What you have to do:
If an entry holds a picture, leave that picture out; copy everything else exactly.

______________________________

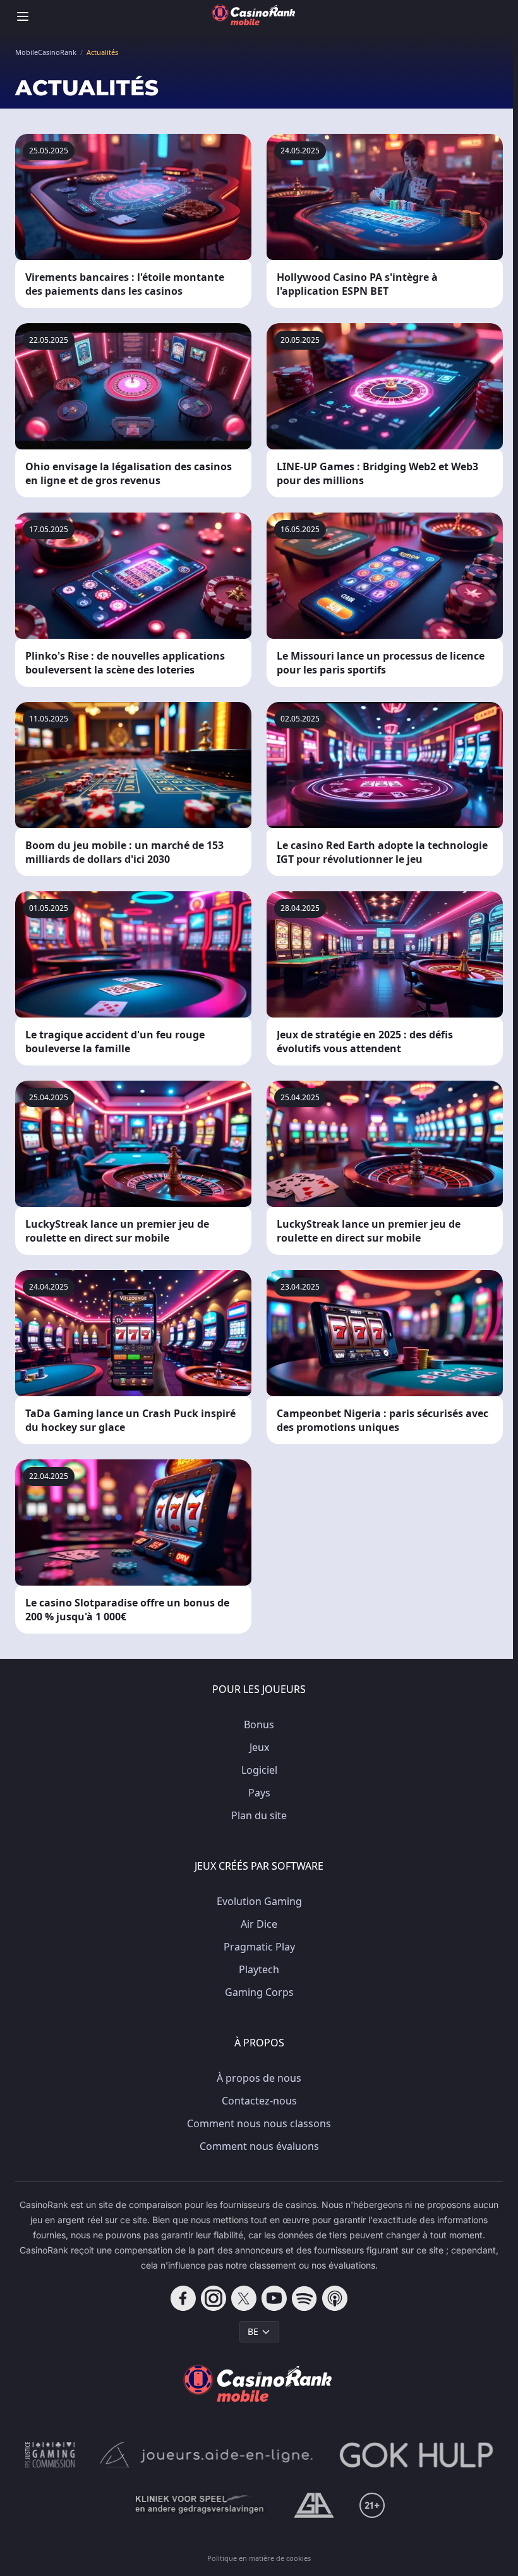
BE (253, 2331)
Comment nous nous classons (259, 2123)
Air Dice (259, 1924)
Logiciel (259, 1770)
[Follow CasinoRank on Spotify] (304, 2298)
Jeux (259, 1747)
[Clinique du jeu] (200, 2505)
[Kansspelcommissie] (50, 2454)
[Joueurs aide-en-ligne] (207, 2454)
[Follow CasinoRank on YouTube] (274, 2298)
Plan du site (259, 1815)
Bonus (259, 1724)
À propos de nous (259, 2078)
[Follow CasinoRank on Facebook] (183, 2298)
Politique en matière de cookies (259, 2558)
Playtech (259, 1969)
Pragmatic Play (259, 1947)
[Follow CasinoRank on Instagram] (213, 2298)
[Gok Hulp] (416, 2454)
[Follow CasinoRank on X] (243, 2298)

______________________________

Worked solution:
BE (253, 2331)
Comment nous nous classons (259, 2123)
Air Dice (259, 1924)
Logiciel (259, 1770)
[Follow CasinoRank on Spotify] (304, 2298)
Jeux (259, 1747)
[Clinique du jeu] (200, 2505)
[Kansspelcommissie] (50, 2454)
[Joueurs aide-en-ligne] (207, 2454)
[Follow CasinoRank on YouTube] (274, 2298)
Plan du site (259, 1815)
Bonus (259, 1724)
À propos de nous (259, 2078)
[Follow CasinoRank on Facebook] (183, 2298)
Politique en matière de cookies (259, 2558)
Playtech (259, 1969)
Pragmatic Play (259, 1947)
[Follow CasinoRank on Instagram] (213, 2298)
[Gok Hulp] (416, 2454)
[Follow CasinoRank on X] (243, 2298)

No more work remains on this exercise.